This is perhaps the most important facet of successful show prep, and for most, also the most difficult. For 8-16 weeks you must be willing to give up all sorts of junk food (such as pizza, burgers, fries, cakes, cookies, candy, ice cream and more), as well as high calorie condiments, and of course, alcohol. The diet must be comprised of only high quality, clean proteins
, fats and carbohydrates, with each meal specifically timed and carefully measured for content. When getting ready for a contest, a digital food scale will become your most trusted ally! There is no room for “guesstimating” or eyeing portions when the goal is getting into top shape. You must also make sure to plan ahead, especially if you work a full-time job and/or go to school. You will not be able to skip meals, grab a protein bar
or hit the fast food drive-through when a show is nearing.
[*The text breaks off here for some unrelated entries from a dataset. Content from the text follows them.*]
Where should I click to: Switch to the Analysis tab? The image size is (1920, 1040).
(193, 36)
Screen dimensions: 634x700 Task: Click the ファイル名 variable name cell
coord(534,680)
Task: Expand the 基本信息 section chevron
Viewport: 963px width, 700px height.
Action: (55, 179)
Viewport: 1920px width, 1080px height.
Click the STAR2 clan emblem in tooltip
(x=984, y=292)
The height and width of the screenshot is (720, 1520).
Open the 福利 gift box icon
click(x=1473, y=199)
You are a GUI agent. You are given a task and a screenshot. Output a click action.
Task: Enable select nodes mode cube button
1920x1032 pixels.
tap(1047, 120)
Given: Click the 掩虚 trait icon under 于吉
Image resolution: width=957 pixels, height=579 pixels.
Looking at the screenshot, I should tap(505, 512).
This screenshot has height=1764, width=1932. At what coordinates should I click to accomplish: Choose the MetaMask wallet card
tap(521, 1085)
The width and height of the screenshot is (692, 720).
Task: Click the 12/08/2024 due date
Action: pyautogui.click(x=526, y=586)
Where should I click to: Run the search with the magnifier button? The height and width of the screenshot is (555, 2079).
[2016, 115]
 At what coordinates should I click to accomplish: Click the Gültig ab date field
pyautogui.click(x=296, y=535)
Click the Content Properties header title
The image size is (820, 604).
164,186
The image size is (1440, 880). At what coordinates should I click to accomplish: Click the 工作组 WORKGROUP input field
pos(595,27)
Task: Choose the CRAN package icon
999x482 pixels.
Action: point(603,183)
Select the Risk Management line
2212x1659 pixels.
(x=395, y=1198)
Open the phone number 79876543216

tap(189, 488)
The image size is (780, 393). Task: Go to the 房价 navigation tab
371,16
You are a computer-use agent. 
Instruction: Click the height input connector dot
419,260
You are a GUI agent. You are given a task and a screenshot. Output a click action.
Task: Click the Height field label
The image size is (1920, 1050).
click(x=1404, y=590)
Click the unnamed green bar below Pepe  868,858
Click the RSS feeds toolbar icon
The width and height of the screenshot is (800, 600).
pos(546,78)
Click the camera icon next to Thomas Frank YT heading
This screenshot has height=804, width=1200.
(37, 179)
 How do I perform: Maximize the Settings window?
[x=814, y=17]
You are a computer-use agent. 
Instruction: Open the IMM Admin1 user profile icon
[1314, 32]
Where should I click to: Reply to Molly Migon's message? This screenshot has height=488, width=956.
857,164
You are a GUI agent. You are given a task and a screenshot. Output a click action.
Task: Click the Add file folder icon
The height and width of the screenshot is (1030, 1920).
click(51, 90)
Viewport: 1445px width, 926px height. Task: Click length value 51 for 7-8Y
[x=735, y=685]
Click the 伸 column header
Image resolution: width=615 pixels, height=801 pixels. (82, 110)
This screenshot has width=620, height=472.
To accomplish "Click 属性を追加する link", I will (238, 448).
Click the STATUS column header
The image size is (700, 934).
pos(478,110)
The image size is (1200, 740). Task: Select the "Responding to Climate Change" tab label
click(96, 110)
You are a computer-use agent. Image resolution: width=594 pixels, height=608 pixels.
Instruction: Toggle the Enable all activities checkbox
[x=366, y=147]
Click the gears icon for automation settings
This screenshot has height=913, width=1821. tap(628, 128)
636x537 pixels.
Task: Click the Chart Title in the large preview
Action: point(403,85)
Thus, I will introduce you to another one of your greatest allies, which is known as Tupperware. Before leaving home each day you must pack each meal into containers and take them with you wherever you will be going. This is all part of something competitors like to hashtag as #PrepLife. Below you will find a list of contest-friendly foods that can be included in your diet for the entirely of your prep, as well as sample meal plan so you can see how to put things together. While it is not mandatory that you include all of the listed foods, it is best to try and have the widest variety as possible so as to take advantage of the nutritional strengths of each. With that said, do not force feed yourself any foods that are unpalatable to you, or you will find the process to be even more difficult. Additionally, you can use various spices and even some salt to make your meals tastier and may even be able to find various condiments that are calorie-free/artificially flavored to keep things more interesting to the taste buds. It is not until the final few days before a contest that salt and sweeteners need to be eliminated.